Next door lives Miyagi's sister, Ohama (Mitsuko Mito) and her impulsive husband Tobei (Eitaro Ozawa), who dreams of leaving behind his life as a poor farmer to become a samurai. Lawless invading troops endanger the area, but instead of protecting their wives, Genjuro and Tobei scheme to sell pottery at a wartime markup.
Tobei uses his share of the proceeds to become a samurai in the invading army. A fortunate opportunity makes him an officer. He enjoys his new higher station until he encounters his wife Ohama working as a prostitute in a brothel. Because it is a movie, he abandons his position and returns home to farm with Ohama.
Meanwhile, Genjuro does business in a neighbor village, and encounters a beautiful wealthy woman and her aged servant. The woman is Lady Wakasa (Machiko Kyô), and her maid is Ukon (Kiue Môri). Lady Wakasa seduces Genjuro into marriage, but he soon meets a priest, Sugisaku Aoyama, who warns him that Lady Wakasa is a spirit.
Genjuro eventually returns home, to find his wife and son seemingly alive and well. Miyagi greets him warmly, but the next morning Genjuro learns that she has been killed by soldiers, and he had met her spirit, who continues to benevolently oversee the family.
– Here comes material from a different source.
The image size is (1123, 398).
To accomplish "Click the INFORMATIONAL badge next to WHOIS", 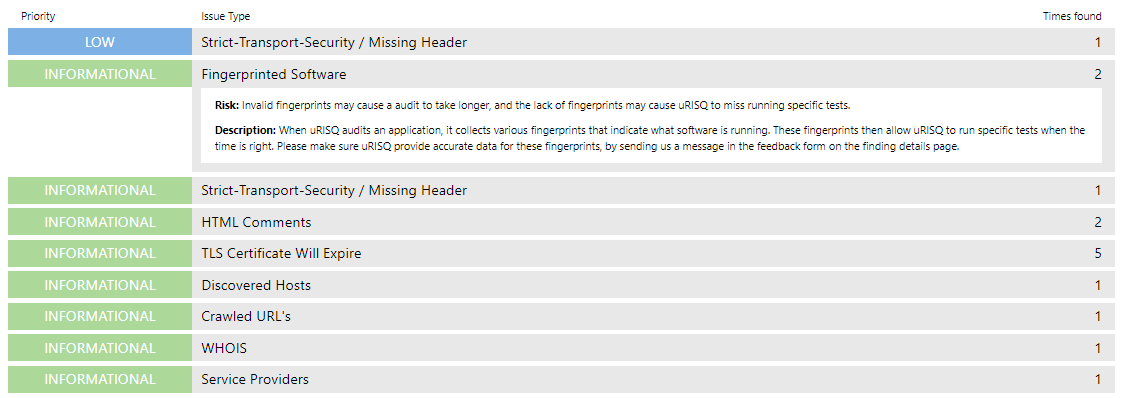I will 100,348.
Based on stories by 18th century Japanese author Akinari Ueda. Ueda's stories, in turn, were influenced by Japanese folk tales, akin to the central Europe and the Brothers Grimm.
How others will see it. Ugetsu is the middle of three films by director Mizoguchi that were hailed in the West. The others were The Life of Oharu (1952) and Sansho the Bailiff (1954). Of the three, Ugetsu is the most popular today, with an imdb.com user vote total about equal to that of Oharu and Sansho combined. All three were nominated for the Golden Lion at the Venice Film Festival, along with his final movie, Street of Shame (1956). The latter's nomination may have been influenced by Mizoguchi's untimely death from leukemia in 1956 at the age of 58.
The success of Ugetsu was such that it actually received a nomination (for black-and-white costumes) from the then-ethnocentric Academy Awards. The film remains highly regarded today, as it holds a lofty 8.2 (out of 10) user rating at imdb.com. User reviews hail the movie and note its obvious moral: remain faithful to your wife, and place family above adventure, ambition, and the pursuit of wealth.
The samurai genre remains popular in the West, and the most popular Japanese films from the 1950s and 1960s are samurai movies. Except perhaps among the younger set, who prefers to see Godzilla battle Mothra, Rodan, or Ghidorah.
How I felt about it. Mizoguchi is often compared to Japanese director contemporaries Akira Kurosawa and Yasujir&oacure; Ozu. Ozu also died young, at age 60, while Kurosawa lived to a ripe age, making films in six different decades.
Kurosawa is regarded as the greatest among the trio, and undoubtedly his long career helps his cause. But even while Ozu and Mizoguchi were alive, Kurosawa was seen as better. If imitation is the best form of flattery, Hollywood agreed, since The Magnificent Seven (1960) is based on Kurosawa's Seven Samurai (1954).
Indeed, though Ozu and Mizoguchi were earnest and skilled, their films as a whole lack the genius associated with Kurosawa's best films. But comparing every Japanese director with Kurosawa is like comparing every American animation studio to Disney during Walt Disney's lifetime. It's not much of a contest.
Ugetsu is a highly watchable film, but we suspect that the insipid Tobei would reject his prostitute wife and continue to enjoy the status of an officer to a warlord. Genjuro would have been kept from returning to the village by Lady Wakasa and her dutiful servant. We doubt that Ohama has experience as a boat rower, and for that matter we doubt that women return from the dead to mess with the heads of ordinary men.